We've given them until Nov. 4th to decide. We believe this split will
be beneficial to the nation, and especially to the people of the new
country. Since we're dropping the middle states we're calling it
United America, or simply the U.A.
To sum up briefly: You get Texas, Oklahoma and all the slave
states. We get stem cell research and the best beaches. We get the
Statue of Liberty. You get Dollywood. You can take Ted Nugent. We're
keeping Bruce Springsteen and Billy Joel. You get WorldCom. We get
Intel and Microsoft. You get Ole' Miss. We get Harvard and 85 percent
of America's venture capital and entrepreneurs. You get Alabama. We
get two-thirds of the tax revenue, you get to make the red states pay
their fair share.
Since our aggregate divorce rate is 22 percent lower than the
Christian Coalition's, we get a bunch of happy families. You get a
bunch of single moms, and the highest concentration of pregnant unwed
teenagers. Please be aware that the U.A. will be pro-choice and
anti-war, and we're going to want all our citizens back from Iraq at
once. If you need people to fight, ask your evangelicals. They have
kids they're apparently willing to send to their deaths for no
purpose, and they don't care if you don't show pictures of their
children's caskets coming home. We do wish you success in Iraq, and
hope that the WMDs turn up, really we do, but we're not willing to
spend our resources in Bush's Quagmire. We'd rather spend it on taking
care of sick people, and educating our children.

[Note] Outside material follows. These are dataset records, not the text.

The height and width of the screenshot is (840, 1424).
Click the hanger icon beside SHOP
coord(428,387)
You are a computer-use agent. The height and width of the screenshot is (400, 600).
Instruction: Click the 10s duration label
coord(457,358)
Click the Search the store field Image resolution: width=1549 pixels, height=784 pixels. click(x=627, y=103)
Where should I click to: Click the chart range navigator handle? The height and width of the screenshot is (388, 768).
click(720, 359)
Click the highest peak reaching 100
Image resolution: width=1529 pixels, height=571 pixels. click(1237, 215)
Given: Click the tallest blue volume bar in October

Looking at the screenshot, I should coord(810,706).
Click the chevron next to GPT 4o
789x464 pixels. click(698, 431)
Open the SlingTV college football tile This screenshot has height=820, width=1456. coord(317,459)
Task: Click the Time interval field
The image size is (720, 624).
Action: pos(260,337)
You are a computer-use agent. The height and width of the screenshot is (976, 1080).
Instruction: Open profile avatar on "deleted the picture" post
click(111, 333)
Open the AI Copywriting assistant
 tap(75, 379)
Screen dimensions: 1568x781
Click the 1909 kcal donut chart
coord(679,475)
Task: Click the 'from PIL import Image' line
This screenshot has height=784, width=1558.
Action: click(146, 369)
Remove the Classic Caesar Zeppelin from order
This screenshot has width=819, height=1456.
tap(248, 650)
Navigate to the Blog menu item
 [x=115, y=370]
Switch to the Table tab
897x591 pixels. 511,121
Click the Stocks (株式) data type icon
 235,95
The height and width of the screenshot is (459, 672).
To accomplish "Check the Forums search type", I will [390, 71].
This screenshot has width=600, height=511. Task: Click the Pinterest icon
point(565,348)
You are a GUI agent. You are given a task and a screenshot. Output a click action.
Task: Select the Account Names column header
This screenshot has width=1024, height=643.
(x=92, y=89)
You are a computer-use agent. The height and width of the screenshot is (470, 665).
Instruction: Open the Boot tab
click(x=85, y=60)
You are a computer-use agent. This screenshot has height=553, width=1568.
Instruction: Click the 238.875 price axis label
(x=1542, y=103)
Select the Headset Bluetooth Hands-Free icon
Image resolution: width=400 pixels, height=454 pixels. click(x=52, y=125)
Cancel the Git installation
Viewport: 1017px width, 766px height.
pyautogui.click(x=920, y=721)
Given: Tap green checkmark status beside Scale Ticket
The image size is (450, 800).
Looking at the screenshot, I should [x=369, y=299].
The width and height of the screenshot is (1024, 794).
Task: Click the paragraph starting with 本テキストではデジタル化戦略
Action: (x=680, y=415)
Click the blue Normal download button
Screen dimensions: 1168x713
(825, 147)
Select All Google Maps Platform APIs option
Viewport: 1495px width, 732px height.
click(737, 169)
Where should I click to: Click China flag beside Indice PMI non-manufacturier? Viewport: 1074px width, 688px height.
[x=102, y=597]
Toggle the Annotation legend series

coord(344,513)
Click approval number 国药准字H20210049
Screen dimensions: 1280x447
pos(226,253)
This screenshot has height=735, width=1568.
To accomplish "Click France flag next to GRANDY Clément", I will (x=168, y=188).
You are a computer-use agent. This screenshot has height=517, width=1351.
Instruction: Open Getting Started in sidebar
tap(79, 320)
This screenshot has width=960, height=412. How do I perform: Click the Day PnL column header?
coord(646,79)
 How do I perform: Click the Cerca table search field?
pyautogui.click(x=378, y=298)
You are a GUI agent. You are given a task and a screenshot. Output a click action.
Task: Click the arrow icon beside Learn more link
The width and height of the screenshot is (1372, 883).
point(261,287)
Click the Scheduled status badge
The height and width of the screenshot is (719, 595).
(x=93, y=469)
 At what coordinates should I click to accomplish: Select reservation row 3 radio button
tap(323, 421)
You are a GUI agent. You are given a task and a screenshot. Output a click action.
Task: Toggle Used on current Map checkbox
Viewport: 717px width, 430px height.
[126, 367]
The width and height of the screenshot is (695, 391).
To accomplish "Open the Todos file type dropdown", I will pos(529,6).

With the Blue States in hand, we will have firm control of 80
percent of the country's fresh water, more than 90 percent of the
pineapple and lettuce, 92 percent of the nation's fresh fruit, 95
percent of America's quality wines, 90 percent of all cheese, 90
percent of the high tech industry, most of the U.S. low-sulfur coal,
all living redwoods, sequoias and condors, all the Ivy and Seven
Sister schools plus Stanford, Cal Tech and MIT. With the Red States,
on the other hand, you will have to cope with 88 percent of all obese
Americans (and their projected health care costs), 92 percent of all
U.S. mosquitoes, nearly 100 percent of the tornadoes, 90 percent of
the hurricanes, 99 percent of all Southern Baptists, virtually 100
percent of all televangelists, Rush Limbaugh, Bob Jones University,
Clemson and the University of Georgia. We get Hollywood and Yosemite,
thank you.
Additionally, 38 percent of those in the Red states believe Jonah
was actually swallowed by a whale, 62 percent believe life is sacred
unless we're discussing the war, the death penalty or gun laws, 44
percent say that evolution is only a theory, 53 percent that Saddam
was involved in 9/11 and 61 percent of you crazy Redies believe you
are people with higher morals then we Bluies..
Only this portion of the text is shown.